Since I've had a while to digest some lingering thoughts, there are  
several subtle-but-important changes I'm intending to employ after  
this week's source release to help get a better handle on our overall  
development rate and to help scope and prioritize tasks.  Basically,  
I'm looking to adopt even more of the agile process that we already  
adhere to, but with a few significant changes that should help with  
release scoping, estimation, and reporting metrics.  In brief, I'm  
proposing that we utilize our TODO file a *lot* more rigorously.

First and foremost, I'm going to add in time estimates to our  
existing tasks.  This is so that we can track our development  
velocity and normalize effort estimates.  We already have a sprint  
backlog with current and next iteration planning in place.  The level  
of effort estimates, though, haven't been recorded and we've not been  
strict about adhering to and end-of-sprint (i.e., end of month)  
release.  A two-week release window is simply too flexible and causes  
us to skip releases, often for several months at a time.  I'm a firm  
believer in the "release early, release often" mantra for a variety  
of reasons, and I see this as a problem that we really need to work  
better at.  With the backlog velocity being tracked, we should be  
able to make better estimates of reasonable progress to be feasible  
within a given month.

So what I'm proposing we do differently from current practice are the  
seven following practices:

1) When adding a TODO item, include best guess estimate of  
concentrated/uninterrupted time (in days) that it'd take to complete  
the task.

2) When adding a TODO item, evaluate a priority between 1 (low) and 5  
(high) inclusive based on perceived value to users and potential impact.

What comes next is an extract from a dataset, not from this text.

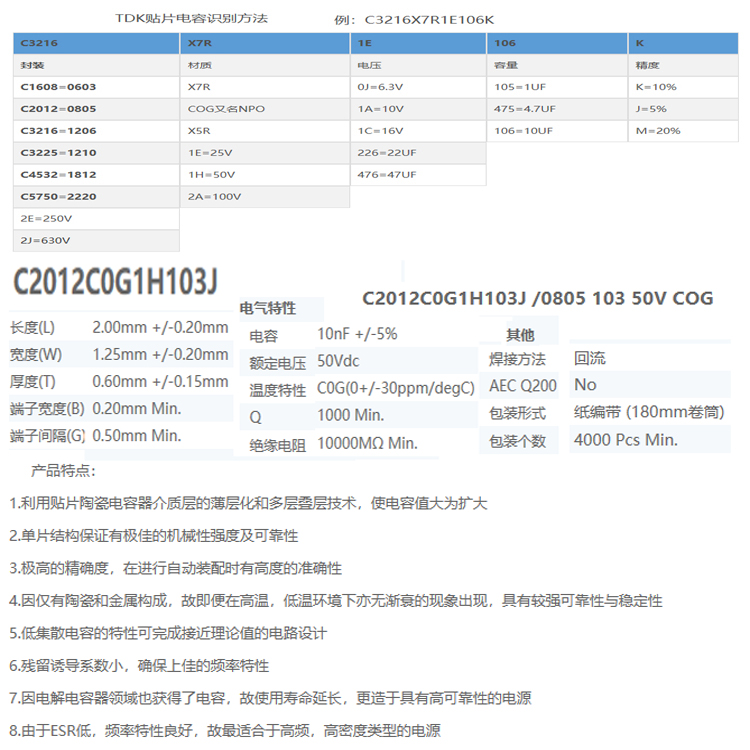Select the 10000MΩ Min. insulation resistance value
750x750 pixels.
tap(367, 443)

3) The TODO file backlog will be prioritized according to value and  
impact potential.

4) No adding items to the current release iteration mid-sprint.  Add  
it to the next release iteration or to the task backlog in TODO.

5) No task on the TODO should take more than 20 days to complete.   
Break up larger tasks into multiple smaller tasks.

6) Active developers should review the TODO file at the beginning of  
each month and indicate (by the 7th) any planned tasks to be  
completed for the current release iteration.

7) Assuming the regression tests pass, a source release will be made  
within one week after the end of an iteration unless there's a known  
show-stopper issue.

If you don't know what the heck I'm talking about while referring to  
sprints, velocity, and release iterations, read up on Agile  
development practices [1] and the scrum process [2].  As you do, keep  
in mind that (a) we have a 4-week sprint cycle aligned with calendar  
months, (b) the TODO file is our "project backlog" with two release  
iterations, (c) we (obviously) don't do daily scrums (we instead  
engage in daily IRC discussions).

Comments and feedback welcome.  I'll take a stab at estimates and  
priorities for existing elements after the next source release.

Cheers!
Sean


  [1] http://en.wikipedia.org/wiki/Agile_software_development
  [2] http://en.wikipedia.org/wiki/Scrum_(development)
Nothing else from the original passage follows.